Work to be completed:
Copy each line in the data that includes the word "will".

Recorded data:
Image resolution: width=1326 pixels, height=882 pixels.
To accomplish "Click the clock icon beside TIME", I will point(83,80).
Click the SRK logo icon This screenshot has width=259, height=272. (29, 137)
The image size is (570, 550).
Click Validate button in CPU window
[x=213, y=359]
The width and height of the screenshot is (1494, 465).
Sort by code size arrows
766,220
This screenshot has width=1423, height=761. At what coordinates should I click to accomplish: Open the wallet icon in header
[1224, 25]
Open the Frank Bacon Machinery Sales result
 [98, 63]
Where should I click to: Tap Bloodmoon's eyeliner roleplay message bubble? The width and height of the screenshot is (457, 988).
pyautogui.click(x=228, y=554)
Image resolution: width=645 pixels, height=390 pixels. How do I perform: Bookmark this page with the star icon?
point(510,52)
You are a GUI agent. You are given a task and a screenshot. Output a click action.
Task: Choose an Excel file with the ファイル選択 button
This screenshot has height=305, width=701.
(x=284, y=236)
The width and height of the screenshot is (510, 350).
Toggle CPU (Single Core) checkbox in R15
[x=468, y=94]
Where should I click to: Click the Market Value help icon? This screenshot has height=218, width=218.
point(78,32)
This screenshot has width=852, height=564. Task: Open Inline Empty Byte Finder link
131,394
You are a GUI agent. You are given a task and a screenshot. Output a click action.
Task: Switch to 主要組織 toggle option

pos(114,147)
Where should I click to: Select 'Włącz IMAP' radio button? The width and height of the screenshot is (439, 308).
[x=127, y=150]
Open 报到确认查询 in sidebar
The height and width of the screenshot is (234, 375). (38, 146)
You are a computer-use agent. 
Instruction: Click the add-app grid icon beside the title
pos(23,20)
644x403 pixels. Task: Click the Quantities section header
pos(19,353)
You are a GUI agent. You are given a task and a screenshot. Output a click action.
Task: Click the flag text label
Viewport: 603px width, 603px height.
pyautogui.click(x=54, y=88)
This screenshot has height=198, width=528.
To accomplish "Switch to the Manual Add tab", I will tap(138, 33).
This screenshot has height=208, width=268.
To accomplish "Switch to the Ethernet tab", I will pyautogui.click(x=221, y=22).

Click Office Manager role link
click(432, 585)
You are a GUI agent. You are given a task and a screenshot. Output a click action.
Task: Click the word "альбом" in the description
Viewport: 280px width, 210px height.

Result of this task:
To accomplish "Click the clock icon beside TIME", I will point(83,80).
To accomplish "Switch to the Manual Add tab", I will tap(138, 33).
To accomplish "Switch to the Ethernet tab", I will pyautogui.click(x=221, y=22).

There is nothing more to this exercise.